Cancer treatment isn’t the same for everybody. Research by the University of Colorado Cancer Center Deputy Director, Cathy J. Bradley, PhD, and Assistant Professor, Marcelo Perraillon, PhD, shows that people in rural areas of Colorado are diagnosed with cancer at a later stage, do not get the same care, and have poorer outcomes than people living in urban areas.
“We found these differences but we couldn’t explain them,” Bradley says.
Now a nearly $2 million R01 grant from the National Cancer Institute will help Bradley and Perraillon take the next step, and identify factors that increase or ameliorate these disparities and find actionable steps to shrink the gap between rural and urban cancer care.
“One of the first problems is a lack of data,” Bradley says.
For this reason, the project will start by linking the Colorado Central Cancer Registry (CCR) with the statewide All Payer Claims Database (APCD) to capture information at the person, treatment, county, insurer, and health care delivery levels for common adult cancers including breast, cervical, prostate, colorectal, melanoma, and lung.
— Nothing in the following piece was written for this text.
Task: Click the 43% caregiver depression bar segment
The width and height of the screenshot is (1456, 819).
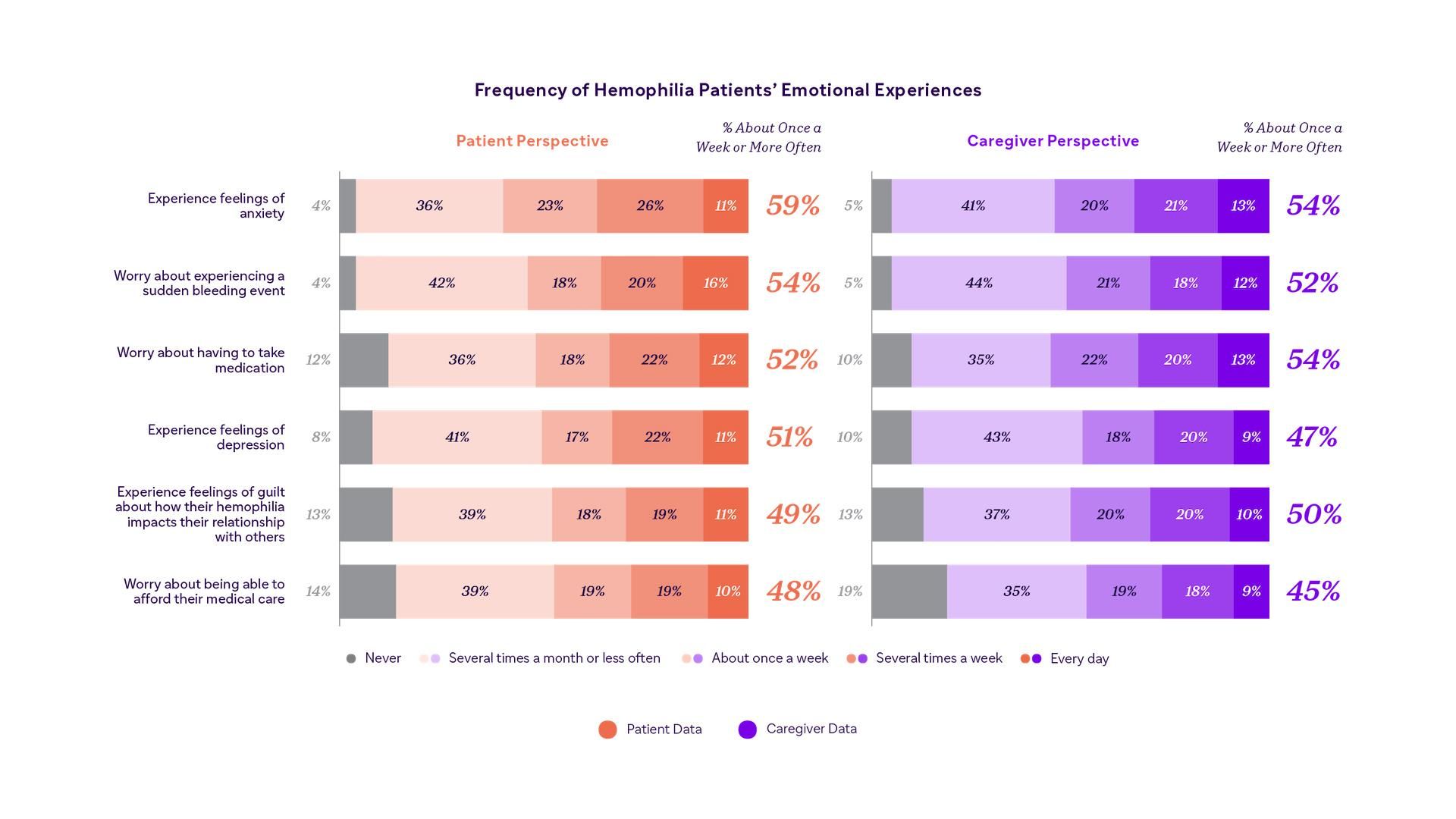Action: coord(996,438)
Bradley and Perraillon’s team hope these data will show which factors most influence urban/rural care disparities – and also hint at how to bring cancer care up to speed for Colorado’s underserved populations.
“It may be that some rural residents are doing better than others, and by defining the characteristics associated with early diagnosis, effective treatment, and longer survival, we can start to narrow in on ways to provide better care for people who don’t tend to fare as well,” Bradley says.
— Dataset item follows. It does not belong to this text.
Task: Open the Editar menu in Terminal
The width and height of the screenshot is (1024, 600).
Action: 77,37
In addition to searching for new strategies, the team will use their data to evaluate the impact of an existing initiative, namely Colorado’s Accountable Care Collaborative (ACC), a Medicaid program that provides healthcare and health navigation for over a million Colorado residents.
“Our hypothesis is that enrollment in ACCs may have improved cancer outcomes for rural residents through enhanced care coordination and prevention,” Bradley says.
For example, previous work shows that rural residents are more likely than urban residents to start but not fully complete cancer treatment, likely due to the increased difficulty of accessing care in rural areas. Likewise, it may be more difficult for rural cancer patients to access other forms of care that can augment cancer treatment. ACCs that provide coordinated health care may be one way to give patients a focal point for their care, help them get necessary preventive services, and provide management for chronic conditions, leading to better outcomes. In related research, Bradley and Perraillon found that access to specialized care increases the probability that a rural patient will receive state-of-the-art cancer medications.
Eventually, the strategies Bradley and Perraillon hope to discover may provide a model for other states, especially those with similar urban/rural geographic disparities.
“I think this is definitely generalizable to our Four Corners collaborative as they have some of the same geography,” Bradley says.
Overall, the project hopes to inform policy debates about the type of health care investments needed to close the gap between cancer treatment and mortality in rural and urban areas.